L’Archivage et Indexation soulèvent de nombreuses questions, et les artistes ne sont pas en reste devant ces nouveaux enjeux. En partant de la malheureuse hypothèse que 50 à 90 % des langues parlées dans le monde disparaîtront, les artistes japonais Takumi Endo et Nao Tokui élaborent le projet Phon:e:thica. Un projet qui cartographie cette disparition programmée, en explorant toute la diversité phonétique de presque 6000 langues. Ce projet de grande envergure débuta en 2004 et ne finira qu’en 2007, en subissant plusieurs évolutions. They Rules de Josh On And Future Farmers est un site qui permet de cartographier les arcanes du pouvoir des grandes compagnies nord américaines, et leurs réseaux de relations individuelles sous-jacentes. C’est un outil d’investigation sociologique, autant que politique, pour rendre compte de ce monde des affaires.

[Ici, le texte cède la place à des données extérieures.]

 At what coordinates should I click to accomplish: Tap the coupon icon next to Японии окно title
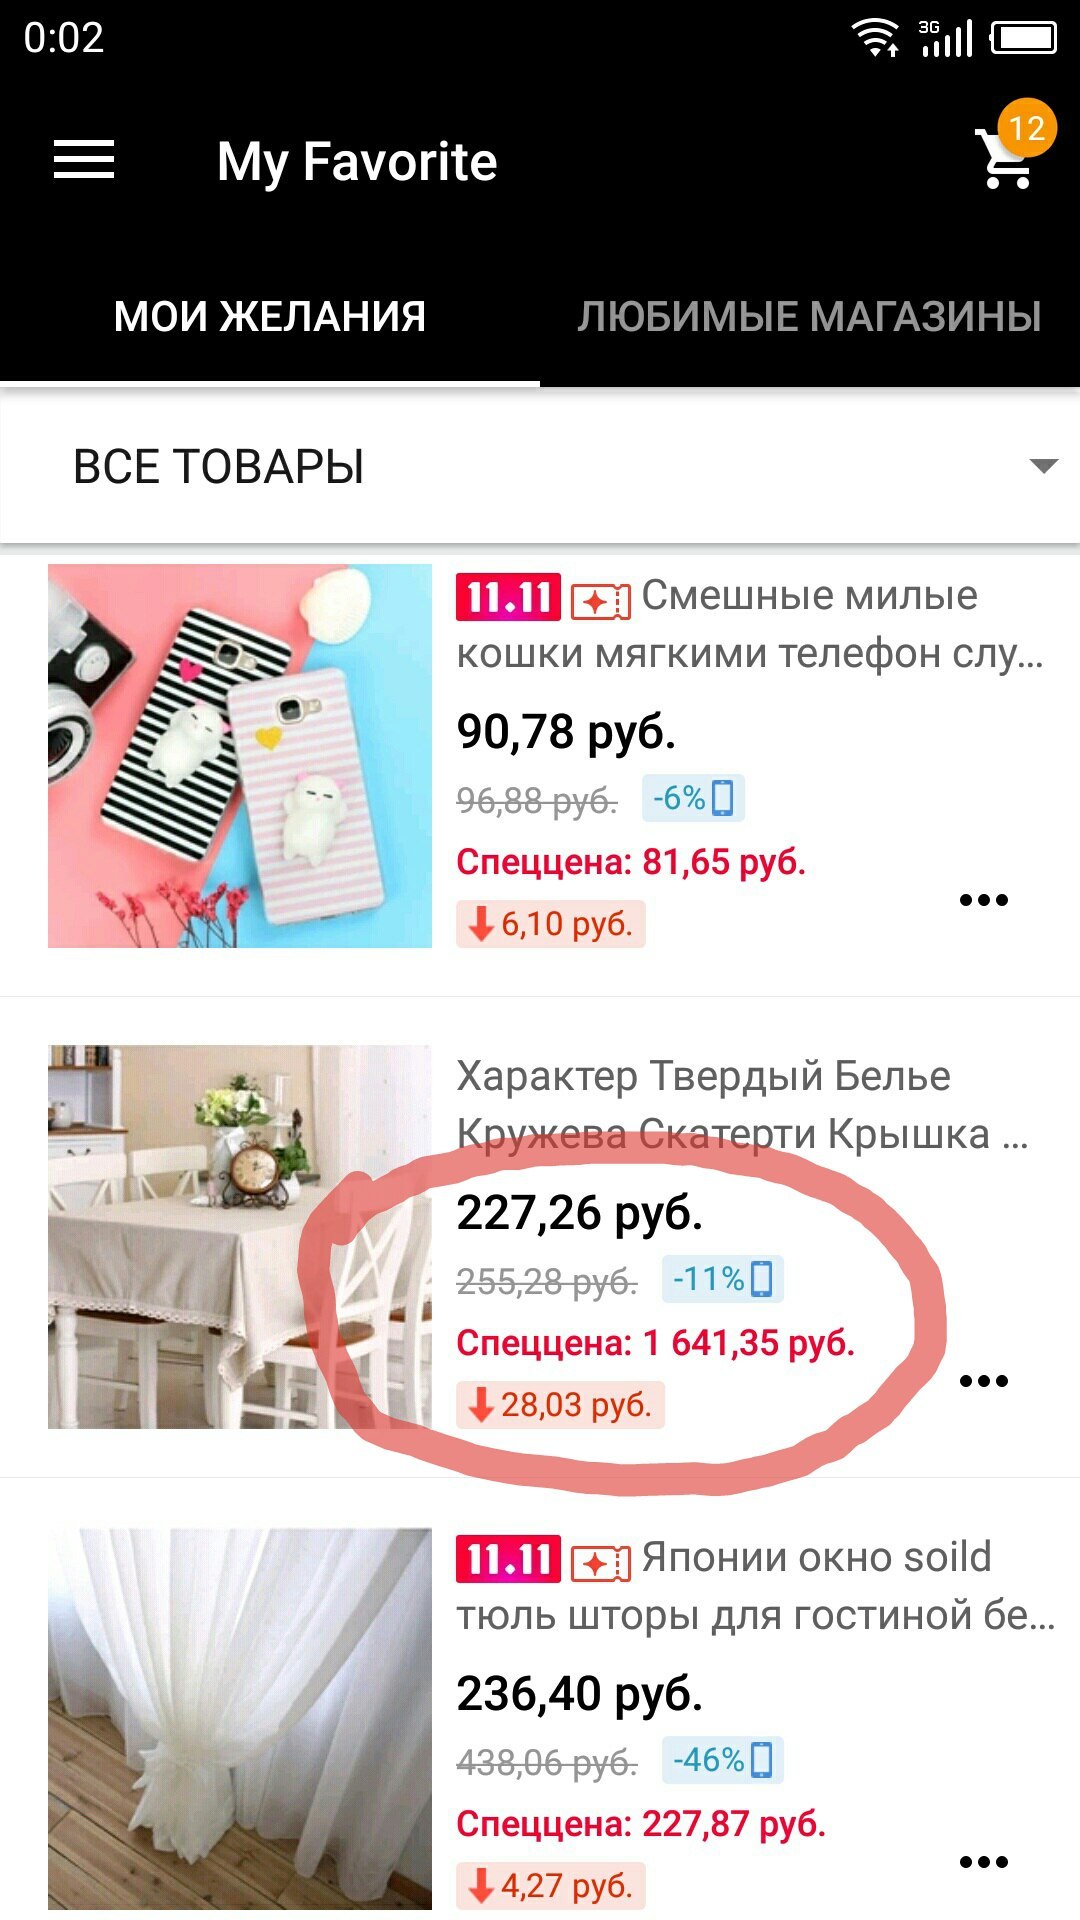tap(601, 1563)
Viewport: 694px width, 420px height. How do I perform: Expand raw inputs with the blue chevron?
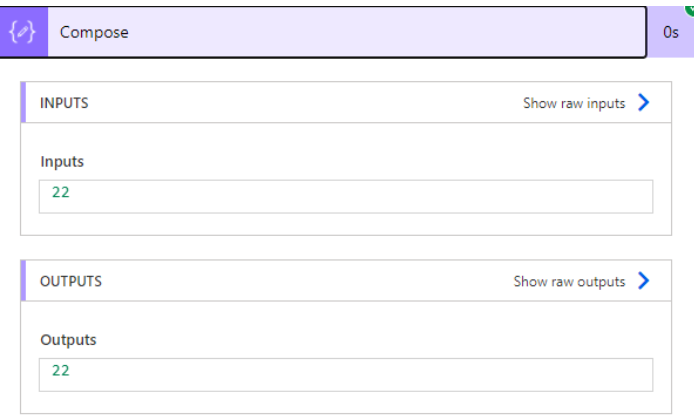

Ce souci d’archivage et d’indexation suscite de nombreuses interrogations. Et la preuve en est faite par l’ICHIM qui présente une liste non-exhaustive de travaux d’artistes qui détournent, se réapproprient et critiquent ce fameux méta-moteur de recherche qu’est Google. Car plus qu’un simple outil de recherche, c’est l’outil référentiel et « existentiel » de la mémoire d’Internet. Il rend compte notamment de la « valeur » de l’information et ses réticulations dans le réseaux.
Il ressort de cette exposition, très prolixe, deux thématiques sous jacentes et transversales : la puissance créatrice qu’offre la métaphore de l’eau, et l’interaction homme/machine, avec un regain d’intérêt pour les sensations haptiques et kinesthésiques. La première est la métaphore de la fluidité et de la circulation généralisée de l’information et de l’immersion dans les réalités virtuelles. La seconde relève d’un affinement des interfaces, ces dernières ne se réduisant plus à la vision de l’écran, ou à la simple utilisation d’une souris. De même, les réalités hybrides revêtent une importance majeure lors de cette exposition ; le temps et l’espace sont soumis aux distorsions empiriques des artistes. Cette exposition a permis de présenter le fruit de la collaboration entre les artistes et les scientifiques. Leurs travaux ne se limitent pas à la performativité technique, mais à la création et l’expérimentation de nouvelles formes d’expressions artistiques. Cette matière à penser qu’est le numérique renfermerait, au dire de certains, encore bien d’autre potentialités non exploitées.